(Stored items from a collection)

○ ○ ○ ○ ○ ○ ○

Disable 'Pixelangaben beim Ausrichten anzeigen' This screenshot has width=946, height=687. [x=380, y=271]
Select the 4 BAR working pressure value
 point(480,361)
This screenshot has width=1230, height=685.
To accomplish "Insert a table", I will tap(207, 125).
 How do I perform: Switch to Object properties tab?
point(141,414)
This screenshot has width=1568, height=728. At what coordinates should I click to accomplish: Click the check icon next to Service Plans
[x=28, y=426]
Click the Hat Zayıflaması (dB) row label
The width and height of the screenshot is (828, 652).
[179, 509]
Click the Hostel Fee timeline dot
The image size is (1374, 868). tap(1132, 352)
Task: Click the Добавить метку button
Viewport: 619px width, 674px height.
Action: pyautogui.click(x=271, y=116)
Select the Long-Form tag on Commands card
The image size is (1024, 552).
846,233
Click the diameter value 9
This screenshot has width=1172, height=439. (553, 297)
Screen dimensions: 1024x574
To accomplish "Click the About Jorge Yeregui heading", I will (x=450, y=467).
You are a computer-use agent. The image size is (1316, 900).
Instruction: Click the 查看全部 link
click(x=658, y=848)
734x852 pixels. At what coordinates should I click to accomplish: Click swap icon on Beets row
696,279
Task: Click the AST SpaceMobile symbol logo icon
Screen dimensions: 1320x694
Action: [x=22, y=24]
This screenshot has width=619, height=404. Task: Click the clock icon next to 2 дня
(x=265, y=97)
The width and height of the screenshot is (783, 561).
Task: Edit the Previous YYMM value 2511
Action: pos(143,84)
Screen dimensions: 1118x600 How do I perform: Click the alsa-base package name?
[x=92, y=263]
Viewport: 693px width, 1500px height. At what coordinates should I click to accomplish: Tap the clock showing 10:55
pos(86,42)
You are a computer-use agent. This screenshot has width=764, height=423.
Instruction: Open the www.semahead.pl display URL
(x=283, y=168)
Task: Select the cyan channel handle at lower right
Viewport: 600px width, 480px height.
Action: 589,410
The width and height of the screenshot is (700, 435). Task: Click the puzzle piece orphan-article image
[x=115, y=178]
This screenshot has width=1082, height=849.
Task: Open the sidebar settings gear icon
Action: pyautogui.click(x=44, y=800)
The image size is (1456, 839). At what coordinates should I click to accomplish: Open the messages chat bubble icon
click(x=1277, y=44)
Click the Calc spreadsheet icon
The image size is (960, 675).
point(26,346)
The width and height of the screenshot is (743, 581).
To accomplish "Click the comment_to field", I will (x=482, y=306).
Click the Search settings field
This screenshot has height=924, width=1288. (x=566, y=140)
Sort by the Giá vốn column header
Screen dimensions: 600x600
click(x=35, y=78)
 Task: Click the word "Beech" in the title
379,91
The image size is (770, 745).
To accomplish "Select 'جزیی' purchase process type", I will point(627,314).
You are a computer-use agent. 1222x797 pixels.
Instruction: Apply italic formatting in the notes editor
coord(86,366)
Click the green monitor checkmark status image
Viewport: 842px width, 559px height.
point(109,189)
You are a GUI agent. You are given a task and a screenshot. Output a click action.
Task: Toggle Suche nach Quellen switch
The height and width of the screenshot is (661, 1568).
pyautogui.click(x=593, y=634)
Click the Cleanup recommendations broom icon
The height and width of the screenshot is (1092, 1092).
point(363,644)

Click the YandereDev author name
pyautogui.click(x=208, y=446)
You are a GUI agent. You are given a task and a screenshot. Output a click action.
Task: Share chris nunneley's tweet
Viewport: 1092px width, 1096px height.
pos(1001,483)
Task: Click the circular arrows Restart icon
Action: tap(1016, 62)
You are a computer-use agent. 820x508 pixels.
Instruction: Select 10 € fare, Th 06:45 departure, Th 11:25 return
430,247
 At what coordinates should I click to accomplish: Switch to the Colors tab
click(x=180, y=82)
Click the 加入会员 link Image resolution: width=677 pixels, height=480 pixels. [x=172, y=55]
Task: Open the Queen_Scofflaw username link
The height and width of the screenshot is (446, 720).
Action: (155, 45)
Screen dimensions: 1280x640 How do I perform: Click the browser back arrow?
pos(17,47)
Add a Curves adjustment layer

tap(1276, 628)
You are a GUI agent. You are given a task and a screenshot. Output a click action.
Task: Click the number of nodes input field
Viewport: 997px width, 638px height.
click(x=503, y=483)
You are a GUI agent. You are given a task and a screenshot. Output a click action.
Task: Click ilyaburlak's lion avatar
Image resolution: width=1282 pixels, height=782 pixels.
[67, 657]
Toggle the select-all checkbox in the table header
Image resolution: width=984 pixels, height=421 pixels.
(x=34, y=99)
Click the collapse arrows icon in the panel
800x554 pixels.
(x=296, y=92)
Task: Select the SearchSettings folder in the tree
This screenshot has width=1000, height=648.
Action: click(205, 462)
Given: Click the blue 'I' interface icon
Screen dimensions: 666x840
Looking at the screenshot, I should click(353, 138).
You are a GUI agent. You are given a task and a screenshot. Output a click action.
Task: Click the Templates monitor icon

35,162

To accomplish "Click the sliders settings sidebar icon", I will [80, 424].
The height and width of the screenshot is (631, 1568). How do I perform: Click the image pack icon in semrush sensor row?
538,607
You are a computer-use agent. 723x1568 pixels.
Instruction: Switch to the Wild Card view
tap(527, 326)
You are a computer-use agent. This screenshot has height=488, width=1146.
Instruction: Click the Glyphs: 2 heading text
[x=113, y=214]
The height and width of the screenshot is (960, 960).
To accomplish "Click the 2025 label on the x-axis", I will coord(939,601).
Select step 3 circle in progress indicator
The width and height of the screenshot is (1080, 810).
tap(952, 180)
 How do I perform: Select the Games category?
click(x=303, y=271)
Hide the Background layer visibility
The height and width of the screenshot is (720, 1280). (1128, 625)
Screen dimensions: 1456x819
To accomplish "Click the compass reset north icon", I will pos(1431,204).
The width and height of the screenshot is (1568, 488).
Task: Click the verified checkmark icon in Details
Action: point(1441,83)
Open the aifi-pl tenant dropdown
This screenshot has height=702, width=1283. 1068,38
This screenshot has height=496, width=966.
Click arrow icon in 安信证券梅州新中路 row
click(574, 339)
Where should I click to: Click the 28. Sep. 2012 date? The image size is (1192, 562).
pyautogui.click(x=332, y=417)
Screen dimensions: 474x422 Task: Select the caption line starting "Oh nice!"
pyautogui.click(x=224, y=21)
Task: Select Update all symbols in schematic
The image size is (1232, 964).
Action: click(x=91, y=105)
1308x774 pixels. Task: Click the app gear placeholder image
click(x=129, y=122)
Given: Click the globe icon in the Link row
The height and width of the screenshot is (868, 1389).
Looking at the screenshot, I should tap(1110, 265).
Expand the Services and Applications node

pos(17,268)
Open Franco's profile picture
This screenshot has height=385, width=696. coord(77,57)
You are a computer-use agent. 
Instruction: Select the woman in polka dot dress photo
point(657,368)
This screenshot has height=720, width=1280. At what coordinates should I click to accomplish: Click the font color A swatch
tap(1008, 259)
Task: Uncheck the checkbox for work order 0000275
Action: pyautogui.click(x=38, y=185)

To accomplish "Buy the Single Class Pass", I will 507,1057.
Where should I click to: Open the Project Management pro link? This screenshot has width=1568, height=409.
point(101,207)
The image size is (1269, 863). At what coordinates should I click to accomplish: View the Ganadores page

○ ○ ○ ○ ○ ○ ○

*TO BE DONE*: Reproduce the records verbatim, from the first line of the records up to and including the line containing "[x=92, y=263]".

*RESULT FOR THIS EXERCISE*:
Disable 'Pixelangaben beim Ausrichten anzeigen' This screenshot has width=946, height=687. [x=380, y=271]
Select the 4 BAR working pressure value
 point(480,361)
This screenshot has width=1230, height=685.
To accomplish "Insert a table", I will tap(207, 125).
 How do I perform: Switch to Object properties tab?
point(141,414)
This screenshot has width=1568, height=728. At what coordinates should I click to accomplish: Click the check icon next to Service Plans
[x=28, y=426]
Click the Hat Zayıflaması (dB) row label
The width and height of the screenshot is (828, 652).
[179, 509]
Click the Hostel Fee timeline dot
The image size is (1374, 868). tap(1132, 352)
Task: Click the Добавить метку button
Viewport: 619px width, 674px height.
Action: pyautogui.click(x=271, y=116)
Select the Long-Form tag on Commands card
The image size is (1024, 552).
846,233
Click the diameter value 9
This screenshot has width=1172, height=439. (553, 297)
Screen dimensions: 1024x574
To accomplish "Click the About Jorge Yeregui heading", I will (x=450, y=467).
You are a computer-use agent. The image size is (1316, 900).
Instruction: Click the 查看全部 link
click(x=658, y=848)
734x852 pixels. At what coordinates should I click to accomplish: Click swap icon on Beets row
696,279
Task: Click the AST SpaceMobile symbol logo icon
Screen dimensions: 1320x694
Action: [x=22, y=24]
This screenshot has width=619, height=404. Task: Click the clock icon next to 2 дня
(x=265, y=97)
The width and height of the screenshot is (783, 561).
Task: Edit the Previous YYMM value 2511
Action: pos(143,84)
Screen dimensions: 1118x600 How do I perform: Click the alsa-base package name?
[x=92, y=263]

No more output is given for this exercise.